Data Science Capstone

Big Data Face
August 2015

Shiny App. Capstone Swiftkey Project.

The aim of the Data Science Specialisation Capstone project is to produce a Shiny App web application that trys to predict the next word in a user generated sentence. The data has been provided by Swiftkey and includes content from blogs, news and twitter. The Shiny App can be accessed from the following location:

http://bigdataface.shinyapps.io/Shiny

Shiny App. Process


The data was first tokenised and processed using the 'tm' application to transform all text to lowercase, remove punctuation, strip white space and remove numbers.

I have also removed profanity words from the text based on an external list. It should be noted that this list will not be complete so it will still be possible to find a limited number of words considered profane in the text.

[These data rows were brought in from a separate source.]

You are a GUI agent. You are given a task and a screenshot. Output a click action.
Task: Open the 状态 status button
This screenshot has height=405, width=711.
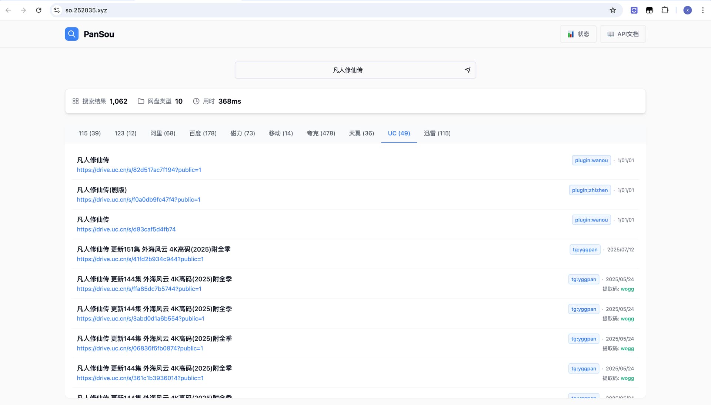[578, 34]
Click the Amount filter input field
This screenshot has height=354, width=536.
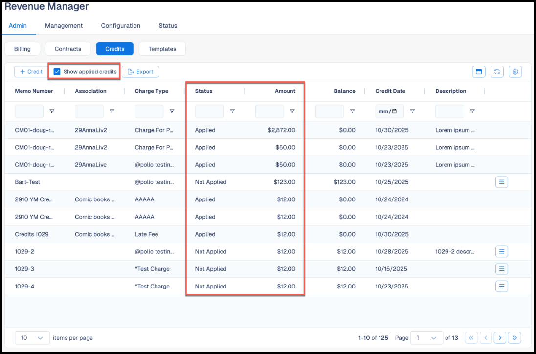(269, 111)
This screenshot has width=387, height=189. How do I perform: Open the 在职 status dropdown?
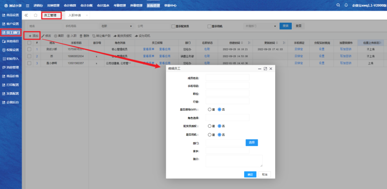pyautogui.click(x=116, y=26)
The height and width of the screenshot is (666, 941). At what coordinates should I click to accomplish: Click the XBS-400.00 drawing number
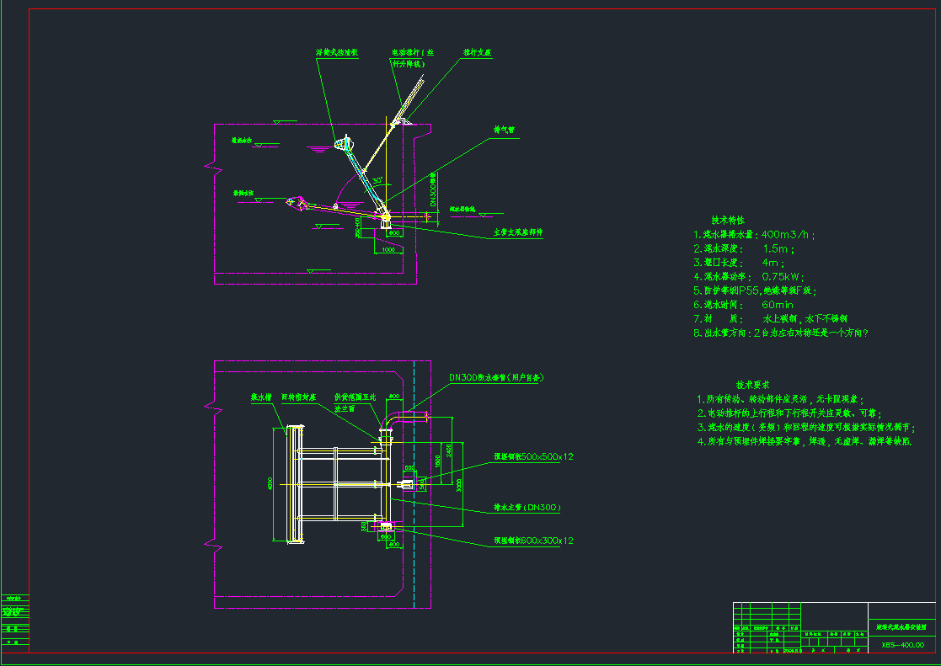(x=903, y=644)
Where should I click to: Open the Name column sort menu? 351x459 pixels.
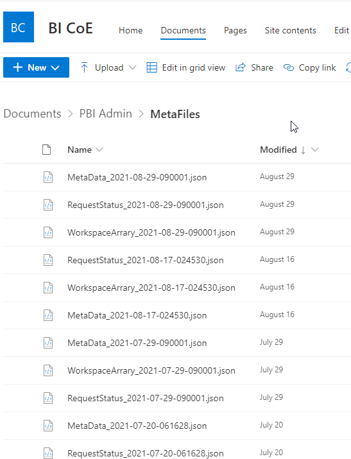99,150
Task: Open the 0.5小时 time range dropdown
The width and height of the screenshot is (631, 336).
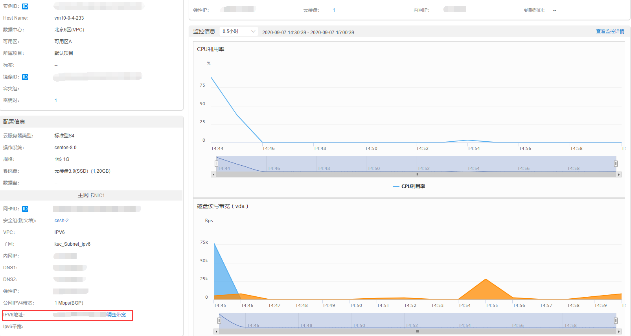Action: (238, 31)
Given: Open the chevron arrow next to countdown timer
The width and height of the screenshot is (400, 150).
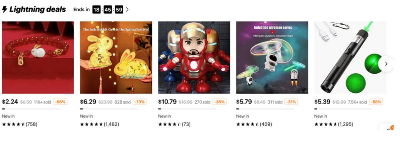Looking at the screenshot, I should pyautogui.click(x=127, y=10).
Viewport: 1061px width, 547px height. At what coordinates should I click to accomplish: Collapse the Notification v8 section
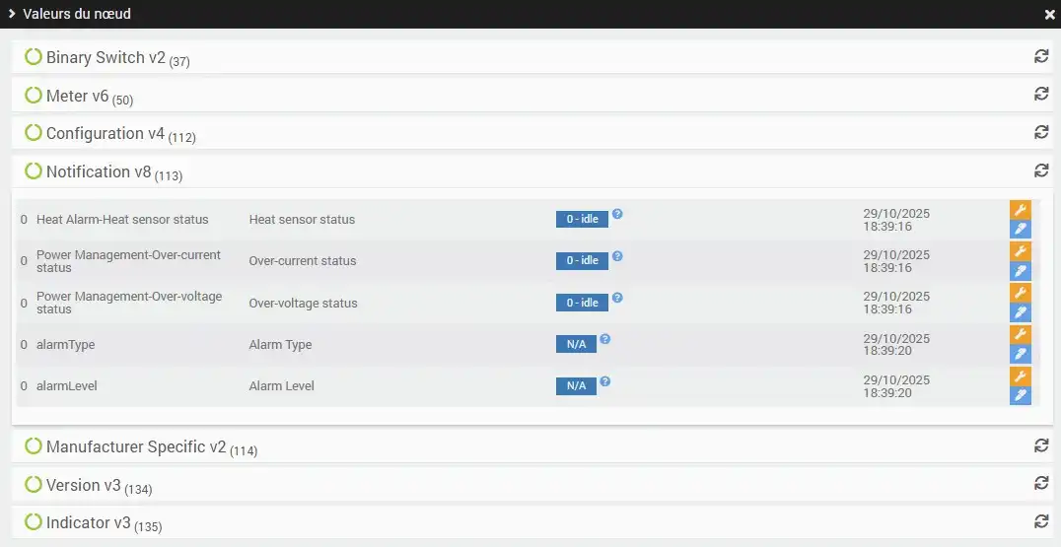[x=98, y=172]
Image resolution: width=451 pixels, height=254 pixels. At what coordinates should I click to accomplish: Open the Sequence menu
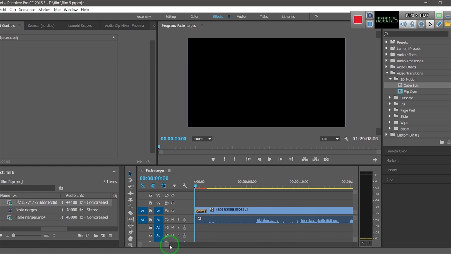tap(27, 10)
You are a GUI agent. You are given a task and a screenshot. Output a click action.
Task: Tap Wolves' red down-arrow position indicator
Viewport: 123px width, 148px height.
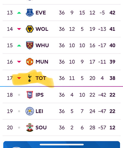pos(19,29)
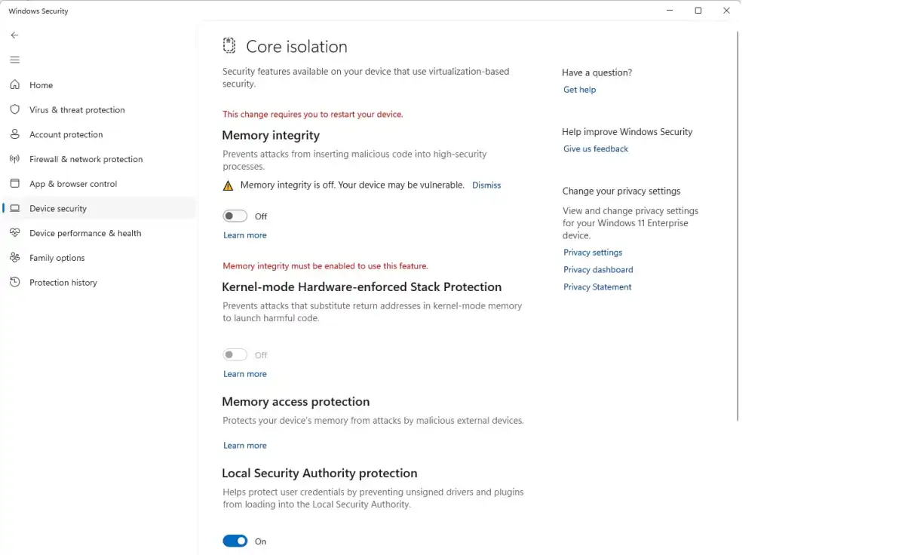This screenshot has width=905, height=555.
Task: Click the Account protection person icon
Action: (14, 134)
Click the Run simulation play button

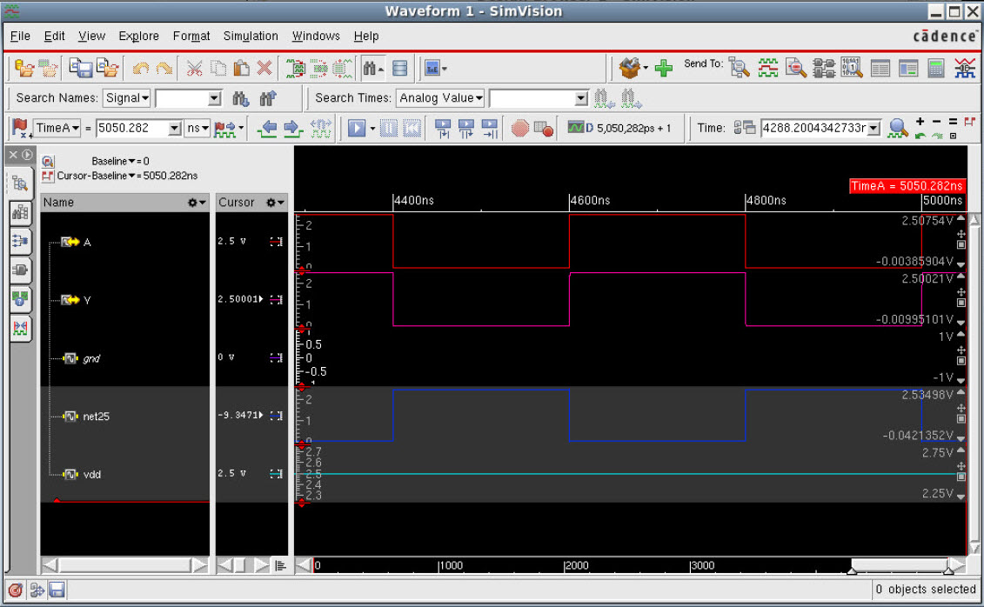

The n-gram method was then used to structure the data into groups. The highest n-gram I used was a six group to allow the algorithm to predict the sixth word based on the previous five.

Shiny App. Prediction Generation


I have used n-grams going up to 6 n-grams to predict the next word in a sentence. The programme trys to identify a prediction based on the 6th n-gram and if it cannot identified the full sequence it looks in the 5th, 4th, 3rd and 2nd n-gram.
If it still cannot find a match the most frequent word in the corpus will be suggested (note. this is always the word 'the' in the english data).
I then developed a back-off model to allow the Shiny App to first try to find the five word string and predict the sixth from the 6 n-gram, failing this the algorithm will look for a four word string and predict using the fifth word in that string etc.

Shiny App. How it works

width
Please allow 30 seconds for the first download, the algorithm will then predict based on the default text.

Insert your text into the text box and hit submit. The prediction will appear on the right as indicated.

The documentation tab contains further details.